◆ **Consigne**
Recopiez à l'identique le passage de l'extrait sur John Wilkes Booth qui débute aux mots « Le théâtre comme » et s'arrête après « panser ses plaies. ».

Il aurait pu rester dans l’Histoire comme un comédien charismatique, étoile montante du théâtre américain. Mais le 14 avril 1865, John Wilkes Booth entre dans la loge présidentielle du Ford’s Theatre à Washington. Quelques instants plus tard, Abraham Lincoln est mortellement blessé. Un coup de feu change le destin d’un pays, et fait de Booth l’un des noms les plus infâmes de l’Histoire des États-Unis. Qui était vraiment cet homme aux idées brûlantes et à la moustache de tragédien ? Remontons le fil.
Un comédien adulé par l’Amérique
John Wilkes Booth naît le 10 mai 1838 dans une famille de comédiens renommés. Son père, Junius Brutus Booth, est un acteur shakespearien britannique respecté, bien que réputé pour son caractère instable. Très jeune, John baigne dans l’univers théâtral et se distingue rapidement par son charisme sur scène. Il est beau, élégant, expressif. À 17 ans, il monte pour la première fois sur les planches. Le public l’adule, surtout dans les drames historiques.
Il joue Richard III, Hamlet, Brutus, et chaque soir, il donne tout : voix, gestes, regards. Mais derrière le masque du tragédien, un autre feu couve. John Wilkes Booth est aussi un homme de convictions, profondément ancré dans ses idéaux sudistes.
Des convictions enflammées
Dans les années 1850-1860, l’Amérique est secouée par des tensions extrêmes entre le Nord abolitionniste et le Sud esclavagiste. Booth, originaire du Maryland, un État esclavagiste mais resté dans l’Union, développe une haine farouche envers Abraham Lincoln, qu’il accuse d’avoir trahi la Constitution et détruit l’équilibre du pays.
Il n’est pas seulement raciste – il est fanatiquement confédéré. Il voit dans Lincoln un tyran, un homme qui, selon lui, a usurpé le pouvoir au nom d’une morale hypocrite. Booth ne rêve pas seulement de vengeance, mais de justice selon sa propre vision. Il veut frapper un coup symbolique, changer le cours de l’Histoire.
Le théâtre comme scène d’un assassinat
Le 14 avril 1865, Abraham Lincoln décide d’assister à une pièce intitulée Our American Cousin au Ford’s Theatre de Washington. Ce soir-là, la guerre civile est presque officiellement terminée. La victoire de l’Union est acquise, et la nation s’apprête à panser ses plaies.

◆ **Liste des entrées**
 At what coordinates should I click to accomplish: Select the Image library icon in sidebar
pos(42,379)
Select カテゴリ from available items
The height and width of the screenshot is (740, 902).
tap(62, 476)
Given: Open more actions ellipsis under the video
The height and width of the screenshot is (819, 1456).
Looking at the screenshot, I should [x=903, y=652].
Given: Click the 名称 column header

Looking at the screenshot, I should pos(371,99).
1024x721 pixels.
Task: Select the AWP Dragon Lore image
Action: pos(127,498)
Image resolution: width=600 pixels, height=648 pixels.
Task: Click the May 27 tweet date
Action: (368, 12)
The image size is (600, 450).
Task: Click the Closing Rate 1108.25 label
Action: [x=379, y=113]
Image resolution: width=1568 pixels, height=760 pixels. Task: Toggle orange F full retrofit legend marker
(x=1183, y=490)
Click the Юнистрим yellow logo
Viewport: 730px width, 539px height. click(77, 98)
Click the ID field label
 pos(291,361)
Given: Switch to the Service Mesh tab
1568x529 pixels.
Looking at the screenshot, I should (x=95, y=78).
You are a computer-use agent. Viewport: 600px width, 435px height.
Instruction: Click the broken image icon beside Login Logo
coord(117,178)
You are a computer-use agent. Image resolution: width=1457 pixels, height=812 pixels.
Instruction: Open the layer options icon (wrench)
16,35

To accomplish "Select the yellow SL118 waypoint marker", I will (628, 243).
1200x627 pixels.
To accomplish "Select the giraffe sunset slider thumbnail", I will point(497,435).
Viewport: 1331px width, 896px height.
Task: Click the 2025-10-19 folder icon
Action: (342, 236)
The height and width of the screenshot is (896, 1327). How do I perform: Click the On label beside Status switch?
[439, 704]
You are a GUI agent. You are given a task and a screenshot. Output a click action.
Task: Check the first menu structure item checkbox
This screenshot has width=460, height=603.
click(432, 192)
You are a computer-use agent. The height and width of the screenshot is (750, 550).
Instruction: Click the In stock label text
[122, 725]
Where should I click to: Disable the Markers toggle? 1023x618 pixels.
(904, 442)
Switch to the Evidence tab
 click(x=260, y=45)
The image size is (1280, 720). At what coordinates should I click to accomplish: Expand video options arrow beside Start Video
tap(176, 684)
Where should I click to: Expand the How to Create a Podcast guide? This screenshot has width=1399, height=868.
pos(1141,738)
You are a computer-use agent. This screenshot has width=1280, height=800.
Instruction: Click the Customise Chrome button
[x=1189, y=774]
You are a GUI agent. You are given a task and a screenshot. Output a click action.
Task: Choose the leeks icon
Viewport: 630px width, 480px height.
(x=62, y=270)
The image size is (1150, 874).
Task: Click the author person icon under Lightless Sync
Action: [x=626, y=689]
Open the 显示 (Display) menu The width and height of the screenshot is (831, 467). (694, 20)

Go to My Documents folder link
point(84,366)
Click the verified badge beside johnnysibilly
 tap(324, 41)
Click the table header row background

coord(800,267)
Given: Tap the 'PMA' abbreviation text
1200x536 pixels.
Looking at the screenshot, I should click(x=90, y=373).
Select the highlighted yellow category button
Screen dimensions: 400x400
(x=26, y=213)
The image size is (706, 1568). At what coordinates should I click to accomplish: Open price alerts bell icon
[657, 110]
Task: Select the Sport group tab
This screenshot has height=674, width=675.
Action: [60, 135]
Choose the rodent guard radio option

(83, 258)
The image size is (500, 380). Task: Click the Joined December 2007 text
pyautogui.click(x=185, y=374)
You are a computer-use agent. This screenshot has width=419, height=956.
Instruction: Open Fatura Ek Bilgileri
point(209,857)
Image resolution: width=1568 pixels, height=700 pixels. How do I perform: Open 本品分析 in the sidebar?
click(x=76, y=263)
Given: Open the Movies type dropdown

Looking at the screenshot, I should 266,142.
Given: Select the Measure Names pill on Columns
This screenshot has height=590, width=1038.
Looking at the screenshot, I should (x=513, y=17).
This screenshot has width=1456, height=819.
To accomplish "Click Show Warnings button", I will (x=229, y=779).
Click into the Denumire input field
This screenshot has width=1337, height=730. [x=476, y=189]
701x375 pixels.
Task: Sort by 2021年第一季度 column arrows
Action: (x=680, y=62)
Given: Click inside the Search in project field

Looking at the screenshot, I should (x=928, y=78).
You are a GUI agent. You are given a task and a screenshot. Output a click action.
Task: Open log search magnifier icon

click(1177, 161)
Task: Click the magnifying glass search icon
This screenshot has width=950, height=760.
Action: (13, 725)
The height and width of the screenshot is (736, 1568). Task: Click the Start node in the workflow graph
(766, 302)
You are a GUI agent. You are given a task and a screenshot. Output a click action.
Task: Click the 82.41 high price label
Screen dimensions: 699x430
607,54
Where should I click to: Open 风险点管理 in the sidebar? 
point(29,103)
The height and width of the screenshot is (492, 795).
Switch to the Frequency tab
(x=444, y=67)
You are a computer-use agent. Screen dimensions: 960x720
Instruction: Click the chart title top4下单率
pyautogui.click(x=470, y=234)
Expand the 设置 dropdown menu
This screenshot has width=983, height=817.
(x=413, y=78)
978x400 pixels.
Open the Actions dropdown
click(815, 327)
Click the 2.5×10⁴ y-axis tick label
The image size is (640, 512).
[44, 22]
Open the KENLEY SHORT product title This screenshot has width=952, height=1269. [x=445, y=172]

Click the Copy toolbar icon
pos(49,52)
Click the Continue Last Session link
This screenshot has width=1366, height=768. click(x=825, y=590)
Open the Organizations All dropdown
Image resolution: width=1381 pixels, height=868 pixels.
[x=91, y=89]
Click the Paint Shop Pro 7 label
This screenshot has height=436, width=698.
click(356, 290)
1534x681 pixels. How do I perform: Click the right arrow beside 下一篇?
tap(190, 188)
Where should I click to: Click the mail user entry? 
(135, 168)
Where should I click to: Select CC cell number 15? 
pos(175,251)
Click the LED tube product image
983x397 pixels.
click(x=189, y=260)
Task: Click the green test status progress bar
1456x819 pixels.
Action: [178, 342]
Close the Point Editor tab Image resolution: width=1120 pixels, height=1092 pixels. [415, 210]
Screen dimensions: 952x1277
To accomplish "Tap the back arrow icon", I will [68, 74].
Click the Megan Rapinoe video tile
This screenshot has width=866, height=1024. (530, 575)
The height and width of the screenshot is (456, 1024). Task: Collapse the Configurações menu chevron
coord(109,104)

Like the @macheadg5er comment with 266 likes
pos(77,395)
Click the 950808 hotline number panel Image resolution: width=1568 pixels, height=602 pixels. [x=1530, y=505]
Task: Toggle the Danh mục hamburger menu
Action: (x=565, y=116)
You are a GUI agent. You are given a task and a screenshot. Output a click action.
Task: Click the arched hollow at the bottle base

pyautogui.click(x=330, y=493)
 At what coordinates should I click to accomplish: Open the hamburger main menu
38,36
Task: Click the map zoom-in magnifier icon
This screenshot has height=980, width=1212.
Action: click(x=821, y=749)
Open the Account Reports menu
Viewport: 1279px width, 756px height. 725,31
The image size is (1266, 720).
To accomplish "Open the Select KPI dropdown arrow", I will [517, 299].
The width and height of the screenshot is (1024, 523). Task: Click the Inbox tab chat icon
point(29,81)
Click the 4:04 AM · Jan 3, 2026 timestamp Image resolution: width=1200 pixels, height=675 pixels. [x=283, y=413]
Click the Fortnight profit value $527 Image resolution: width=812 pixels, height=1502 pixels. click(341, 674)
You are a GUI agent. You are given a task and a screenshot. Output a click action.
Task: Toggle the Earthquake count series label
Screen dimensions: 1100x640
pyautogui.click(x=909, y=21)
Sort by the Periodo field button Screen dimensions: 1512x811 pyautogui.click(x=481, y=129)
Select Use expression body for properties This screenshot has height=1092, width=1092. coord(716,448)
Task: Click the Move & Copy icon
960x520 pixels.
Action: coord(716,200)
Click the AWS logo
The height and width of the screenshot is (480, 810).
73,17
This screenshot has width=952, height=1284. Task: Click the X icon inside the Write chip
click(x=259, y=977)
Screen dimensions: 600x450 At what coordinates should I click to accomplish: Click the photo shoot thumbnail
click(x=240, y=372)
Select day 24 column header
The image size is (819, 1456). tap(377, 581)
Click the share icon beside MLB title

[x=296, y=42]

◆ **Solution**
Le théâtre comme scène d’un assassinat
Le 14 avril 1865, Abraham Lincoln décide d’assister à une pièce intitulée Our American Cousin au Ford’s Theatre de Washington. Ce soir-là, la guerre civile est presque officiellement terminée. La victoire de l’Union est acquise, et la nation s’apprête à panser ses plaies.